Records for processing Start Marker
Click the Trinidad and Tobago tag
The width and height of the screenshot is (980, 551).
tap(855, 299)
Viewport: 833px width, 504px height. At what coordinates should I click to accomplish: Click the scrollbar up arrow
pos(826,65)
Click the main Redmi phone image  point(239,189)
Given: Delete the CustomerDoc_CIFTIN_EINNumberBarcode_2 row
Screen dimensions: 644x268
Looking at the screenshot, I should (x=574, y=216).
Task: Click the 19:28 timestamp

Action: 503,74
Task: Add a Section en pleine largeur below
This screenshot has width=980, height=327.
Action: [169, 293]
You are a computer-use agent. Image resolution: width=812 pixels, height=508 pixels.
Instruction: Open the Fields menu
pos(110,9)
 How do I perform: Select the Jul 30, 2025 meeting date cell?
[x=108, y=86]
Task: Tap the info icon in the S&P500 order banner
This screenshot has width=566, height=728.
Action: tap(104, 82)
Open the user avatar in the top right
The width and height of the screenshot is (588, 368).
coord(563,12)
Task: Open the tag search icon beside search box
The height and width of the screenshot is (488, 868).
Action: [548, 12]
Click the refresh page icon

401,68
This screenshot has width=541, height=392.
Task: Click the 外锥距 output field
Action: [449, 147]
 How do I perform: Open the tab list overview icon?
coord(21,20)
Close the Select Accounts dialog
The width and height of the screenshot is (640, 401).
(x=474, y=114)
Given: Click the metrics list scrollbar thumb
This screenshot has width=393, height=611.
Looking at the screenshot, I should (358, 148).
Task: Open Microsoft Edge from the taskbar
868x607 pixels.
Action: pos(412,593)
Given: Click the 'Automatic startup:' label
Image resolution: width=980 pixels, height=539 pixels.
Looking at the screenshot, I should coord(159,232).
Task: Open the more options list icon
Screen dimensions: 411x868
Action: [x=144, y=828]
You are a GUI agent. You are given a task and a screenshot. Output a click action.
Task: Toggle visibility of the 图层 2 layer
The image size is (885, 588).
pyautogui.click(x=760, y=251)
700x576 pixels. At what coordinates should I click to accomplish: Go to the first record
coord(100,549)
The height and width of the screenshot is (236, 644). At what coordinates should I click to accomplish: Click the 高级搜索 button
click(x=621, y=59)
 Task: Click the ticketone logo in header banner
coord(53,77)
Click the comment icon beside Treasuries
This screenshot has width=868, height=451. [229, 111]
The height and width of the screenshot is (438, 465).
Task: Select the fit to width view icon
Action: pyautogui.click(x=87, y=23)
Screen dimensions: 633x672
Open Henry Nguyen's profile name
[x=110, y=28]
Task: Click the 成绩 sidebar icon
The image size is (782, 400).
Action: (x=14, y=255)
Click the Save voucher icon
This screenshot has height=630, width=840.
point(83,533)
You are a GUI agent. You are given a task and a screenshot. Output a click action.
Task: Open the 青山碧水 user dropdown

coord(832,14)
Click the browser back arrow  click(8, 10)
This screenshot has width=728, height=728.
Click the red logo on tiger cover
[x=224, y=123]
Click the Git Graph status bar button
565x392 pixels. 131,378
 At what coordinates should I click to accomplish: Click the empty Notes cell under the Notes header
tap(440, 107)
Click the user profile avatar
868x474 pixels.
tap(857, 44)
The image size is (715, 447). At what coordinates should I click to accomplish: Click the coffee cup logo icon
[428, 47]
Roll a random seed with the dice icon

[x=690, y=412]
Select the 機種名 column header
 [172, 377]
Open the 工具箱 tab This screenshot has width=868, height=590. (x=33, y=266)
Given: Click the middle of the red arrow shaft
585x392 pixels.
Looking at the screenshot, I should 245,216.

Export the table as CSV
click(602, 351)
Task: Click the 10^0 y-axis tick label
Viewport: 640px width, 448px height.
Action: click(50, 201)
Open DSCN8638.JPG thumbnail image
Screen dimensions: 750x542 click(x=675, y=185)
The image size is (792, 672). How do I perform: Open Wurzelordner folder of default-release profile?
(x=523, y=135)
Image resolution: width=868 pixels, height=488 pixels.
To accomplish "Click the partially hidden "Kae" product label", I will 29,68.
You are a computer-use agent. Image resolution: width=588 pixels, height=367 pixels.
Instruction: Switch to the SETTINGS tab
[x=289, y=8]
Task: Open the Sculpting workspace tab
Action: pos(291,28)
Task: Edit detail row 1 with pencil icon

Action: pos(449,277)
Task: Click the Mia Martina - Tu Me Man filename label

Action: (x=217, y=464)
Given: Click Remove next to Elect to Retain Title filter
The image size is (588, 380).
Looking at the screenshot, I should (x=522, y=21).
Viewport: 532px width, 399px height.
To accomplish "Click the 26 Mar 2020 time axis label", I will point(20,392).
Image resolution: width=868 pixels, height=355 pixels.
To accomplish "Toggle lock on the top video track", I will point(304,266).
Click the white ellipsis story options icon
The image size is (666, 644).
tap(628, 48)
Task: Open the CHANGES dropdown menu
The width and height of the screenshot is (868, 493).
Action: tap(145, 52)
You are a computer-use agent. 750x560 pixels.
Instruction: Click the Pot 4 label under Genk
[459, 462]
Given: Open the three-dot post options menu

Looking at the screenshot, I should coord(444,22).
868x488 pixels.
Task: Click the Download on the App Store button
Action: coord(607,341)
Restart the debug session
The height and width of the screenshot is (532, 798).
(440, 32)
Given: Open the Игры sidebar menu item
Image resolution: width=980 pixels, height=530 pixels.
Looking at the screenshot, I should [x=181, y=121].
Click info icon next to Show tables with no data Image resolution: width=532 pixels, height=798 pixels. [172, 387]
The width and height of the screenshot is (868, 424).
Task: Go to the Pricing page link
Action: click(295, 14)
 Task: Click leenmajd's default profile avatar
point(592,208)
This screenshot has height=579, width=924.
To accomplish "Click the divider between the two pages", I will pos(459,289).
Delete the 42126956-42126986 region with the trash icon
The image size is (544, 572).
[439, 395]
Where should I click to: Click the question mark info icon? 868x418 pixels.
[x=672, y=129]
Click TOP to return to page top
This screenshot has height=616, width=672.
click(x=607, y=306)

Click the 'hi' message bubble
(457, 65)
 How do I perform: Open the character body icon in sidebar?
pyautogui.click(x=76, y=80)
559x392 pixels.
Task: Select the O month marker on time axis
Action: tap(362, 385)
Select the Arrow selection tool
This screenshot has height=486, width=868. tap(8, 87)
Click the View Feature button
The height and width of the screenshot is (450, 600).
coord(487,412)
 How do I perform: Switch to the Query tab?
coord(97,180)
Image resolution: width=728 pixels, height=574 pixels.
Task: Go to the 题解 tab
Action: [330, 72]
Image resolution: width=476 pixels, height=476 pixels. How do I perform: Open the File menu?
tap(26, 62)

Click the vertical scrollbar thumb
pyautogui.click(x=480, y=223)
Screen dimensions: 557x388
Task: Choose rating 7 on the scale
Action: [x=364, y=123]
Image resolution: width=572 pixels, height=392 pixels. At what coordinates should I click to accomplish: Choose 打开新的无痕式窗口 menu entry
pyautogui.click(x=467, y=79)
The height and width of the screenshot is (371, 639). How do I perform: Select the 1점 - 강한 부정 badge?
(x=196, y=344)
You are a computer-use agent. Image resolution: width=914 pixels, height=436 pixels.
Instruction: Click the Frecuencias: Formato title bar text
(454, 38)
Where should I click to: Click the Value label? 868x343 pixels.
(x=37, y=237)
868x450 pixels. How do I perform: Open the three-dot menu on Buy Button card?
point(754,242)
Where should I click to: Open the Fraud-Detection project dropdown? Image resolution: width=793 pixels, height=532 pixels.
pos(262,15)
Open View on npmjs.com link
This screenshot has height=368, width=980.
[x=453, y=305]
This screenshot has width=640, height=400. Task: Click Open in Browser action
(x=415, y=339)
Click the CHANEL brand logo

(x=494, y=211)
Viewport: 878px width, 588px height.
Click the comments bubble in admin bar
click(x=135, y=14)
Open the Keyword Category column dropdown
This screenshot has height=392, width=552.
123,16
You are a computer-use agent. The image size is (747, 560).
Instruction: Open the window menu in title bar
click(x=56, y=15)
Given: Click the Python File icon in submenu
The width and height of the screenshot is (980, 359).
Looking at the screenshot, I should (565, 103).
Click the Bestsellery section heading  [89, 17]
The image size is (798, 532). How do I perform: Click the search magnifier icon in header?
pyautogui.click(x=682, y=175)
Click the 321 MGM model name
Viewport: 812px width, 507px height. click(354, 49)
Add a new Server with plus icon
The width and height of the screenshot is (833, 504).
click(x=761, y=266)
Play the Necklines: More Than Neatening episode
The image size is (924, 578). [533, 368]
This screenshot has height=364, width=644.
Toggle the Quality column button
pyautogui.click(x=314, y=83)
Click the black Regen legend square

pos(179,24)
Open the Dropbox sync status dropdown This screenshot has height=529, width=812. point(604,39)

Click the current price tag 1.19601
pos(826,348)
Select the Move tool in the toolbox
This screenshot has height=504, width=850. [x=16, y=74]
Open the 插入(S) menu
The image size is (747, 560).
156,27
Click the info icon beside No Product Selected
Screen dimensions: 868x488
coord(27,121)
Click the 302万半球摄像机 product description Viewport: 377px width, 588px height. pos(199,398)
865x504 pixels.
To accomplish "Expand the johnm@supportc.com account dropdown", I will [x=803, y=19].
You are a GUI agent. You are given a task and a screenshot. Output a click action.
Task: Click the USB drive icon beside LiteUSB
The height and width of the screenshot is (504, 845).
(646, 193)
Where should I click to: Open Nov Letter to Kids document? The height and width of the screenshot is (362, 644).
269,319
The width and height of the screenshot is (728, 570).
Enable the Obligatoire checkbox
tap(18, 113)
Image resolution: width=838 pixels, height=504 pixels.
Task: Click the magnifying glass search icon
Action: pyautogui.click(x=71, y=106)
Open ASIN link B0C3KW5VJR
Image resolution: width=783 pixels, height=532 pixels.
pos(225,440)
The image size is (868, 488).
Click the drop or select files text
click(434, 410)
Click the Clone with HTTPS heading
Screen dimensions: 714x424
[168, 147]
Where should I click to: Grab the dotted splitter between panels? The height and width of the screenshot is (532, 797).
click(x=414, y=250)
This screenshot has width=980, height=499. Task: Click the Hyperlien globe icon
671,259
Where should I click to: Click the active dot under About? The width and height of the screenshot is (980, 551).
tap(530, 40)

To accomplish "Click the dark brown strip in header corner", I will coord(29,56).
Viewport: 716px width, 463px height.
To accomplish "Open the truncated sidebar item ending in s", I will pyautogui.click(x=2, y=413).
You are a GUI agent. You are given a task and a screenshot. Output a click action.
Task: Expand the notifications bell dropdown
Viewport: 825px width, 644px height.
Records for processing End Marker
Take the lines above from the one containing "The image size is (588, 380)." down to the one containing "You are a computer-use agent. 750x560 pixels.", and transcribe them exactly, both ends included.

The image size is (588, 380).
Looking at the screenshot, I should (x=522, y=21).
Viewport: 532px width, 399px height.
To accomplish "Click the 26 Mar 2020 time axis label", I will point(20,392).
Image resolution: width=868 pixels, height=355 pixels.
To accomplish "Toggle lock on the top video track", I will point(304,266).
Click the white ellipsis story options icon
The image size is (666, 644).
tap(628, 48)
Task: Open the CHANGES dropdown menu
The width and height of the screenshot is (868, 493).
Action: tap(145, 52)
You are a computer-use agent. 750x560 pixels.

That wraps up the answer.